Supplied passage
——
JonR10 wrote:This is sad news for me....too bad it wasn't posted last week (that was when I bought one myself). Apparently these get warehoused in the Houston area and I paid $275 for mine, delivered. I have no idea when it will come, but it sounds like it will be an ornament rather than something I can hotrod for roasting.

Oh well - at least I know not to try it indoors!
I may still play with it some, but it sounds like a sure disappointment. :roll:


Jon,

Jim was convinced that it was a POS the time we tried to roast with it, but I proclaimed that our problems might have been due to "operator error." This would not be surprising, since there were no instructions whatsoever that accompanied the roaster. It took a second try to convince myself that the thing was in fact a POS, and that second attempted roasting session occurred today. I am one pound poorer of Ethiopian Worka as a result :(

This means that you are going to have a choice, not one that I would choose for myself. The choice would be whether you want to just let it be an objet d'art, or if you want to try to roast on it. If you choose the former, it will look pretty good in your living room. If you try to roast on it and decide it isn't worth the effort, the paint job will burn off (assuming they haven't found better paint in between our purchases) and although you could leave it in your living room, it won't look as good. If you do decide to roast on it, heat it up to a pretty high temperature for 15 or 20 minutes at first, without beans, because the paint needs to burn off before you can safely use it (if even then).
——
Written exercise 1
Answer these questions using the coffee roaster passage:
(a) How much did Jon pay for his roaster, including delivery?
(b) What coffee did the person replying to Jon lose a pound of?
(c) For how long should the roaster first be heated without beans?
Written exercise 2
Reproduce the coffee roaster passage between "This means that" and "(if even then).", inclusive.
The lines after this coffee roaster passage can be left aside.

Recorded data
——
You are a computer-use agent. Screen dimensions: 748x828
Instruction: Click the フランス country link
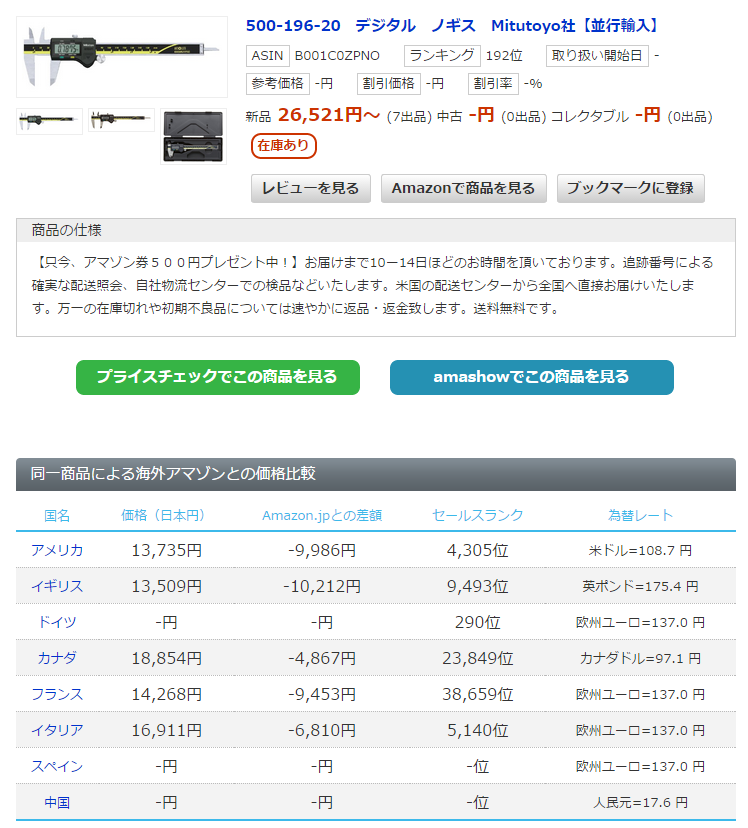tap(57, 694)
——
Complete answer 1
(a) $275
(b) Ethiopian Worka
(c) 15 or 20 minutes

Complete answer 2
This means that you are going to have a choice, not one that I would choose for myself. The choice would be whether you want to just let it be an objet d'art, or if you want to try to roast on it. If you choose the former, it will look pretty good in your living room. If you try to roast on it and decide it isn't worth the effort, the paint job will burn off (assuming they haven't found better paint in between our purchases) and although you could leave it in your living room, it won't look as good. If you do decide to roast on it, heat it up to a pretty high temperature for 15 or 20 minutes at first, without beans, because the paint needs to burn off before you can safely use it (if even then).